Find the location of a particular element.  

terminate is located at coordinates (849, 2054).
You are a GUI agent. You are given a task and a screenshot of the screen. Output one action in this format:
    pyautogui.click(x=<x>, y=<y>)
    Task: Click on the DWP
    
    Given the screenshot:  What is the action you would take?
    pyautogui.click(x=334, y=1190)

● **Task**: Can you render every line of the entries above as a JSON list of strings, one string per line, with blank lines left out?

● **The answer**:
[
  "Find the location of a particular element.  ",
  "terminate is located at coordinates (849, 2054).",
  "You are a GUI agent. You are given a task and a screenshot of the screen. Output one action in this format:",
  "    pyautogui.click(x=<x>, y=<y>)",
  "    Task: Click on the DWP",
  "    Given the screenshot:  What is the action you would take?",
  "    pyautogui.click(x=334, y=1190)"
]